In his seminal work Sein and Zeit, Being and Time, Heidegger took human being-in-the-world, which he called dasein, as his starting point to arrive at an understanding of Being. While he had a profound influence on later existential thinkers like Sartre, Heidegger remains one of the most controversial figures in the realm of philosophy. Even as his advocates cite him as the greatest philosopher of the 20th-century, his critics decry him as a fraud, a con man carried away with his own polysyllabic pomposity which makes his abstruse prose impenetrable to even the most devoted of readers.

Heidegger distinguished between what he called ‘authentic’ and ‘inauthentic’ existence, between life illuminated with the laser-light intensity of Being and life spent in the busy-ness of social conformity and the give-and-take of everyday transactions. “Getting and spending, we lay waste our powers”, as Wordsworth put it.

So, short of renouncing everything and becoming a hermit in the Himalaya, how does one escape inauthencity and experience Being? How does one, as Heidegger wrote, experience “that wonder of all wonders – that things exist”.

Viewing human existence as a journey bounded by the horizon of Time, an odyssey of even-unfolding possibility culminating in the ultimate possibility of death, Heidegger defined ‘authenticity’ as a perpetual awareness of personal extinction.

To constantly be brooding on my demise sounds a proposition which is not just glum but calculated to drive me into terminal depression.

Not so, asserts Heidegger, in language more suitable to mysticism than to philosophy. Far from being a sure-fire formula for the pits of pessimism Heidegger claims that the steadfast contemplation of death liberates the individual from the distraction of daily triviality to ascend to a higher plane of consciousness and experience what Nietzsche called “dancing on the edge of the abyss”.

The seeming paradox Heidegger poses – that Being can be realised fully only through the inevitability of non-Being – is as difficult to assimilate as his obscure, jargon-laden language, which distinguishes between several stages, or levels, of Existence, including one in his later work in which the word is used with a line running through it.

Heidegger is certainly a hard nut to crack.

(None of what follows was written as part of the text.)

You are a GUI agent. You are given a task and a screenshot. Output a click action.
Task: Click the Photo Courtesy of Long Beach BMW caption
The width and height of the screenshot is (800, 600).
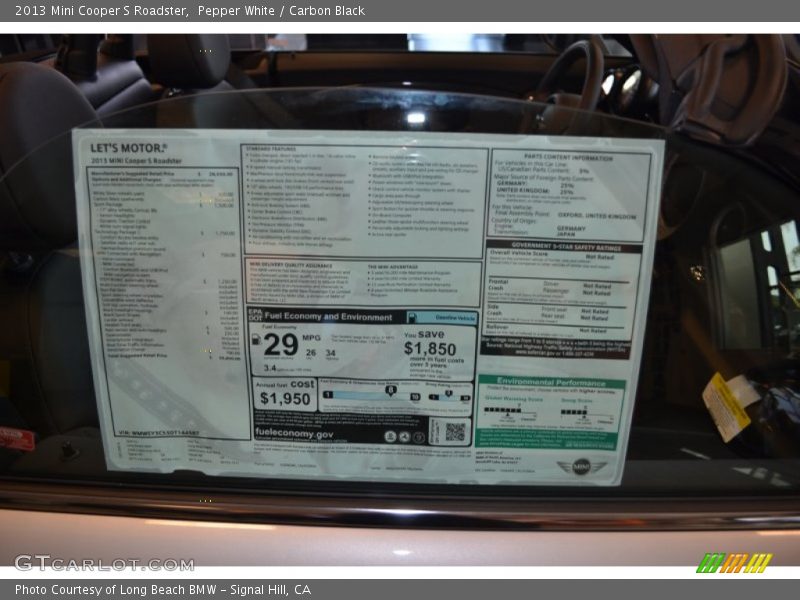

But the kernel of his thinking might be found in the aphoristic quote that all men are born as many, but each man dies as one.

Life begins with an undifferentiated Everyman, who through traversing the manifold pathways of possibilities open to consciousness creates a singular and unique destiny with the termination of that existence, which sums up and gives meaning to the journey in between.

Some call this existentialism. Others might call it dharma.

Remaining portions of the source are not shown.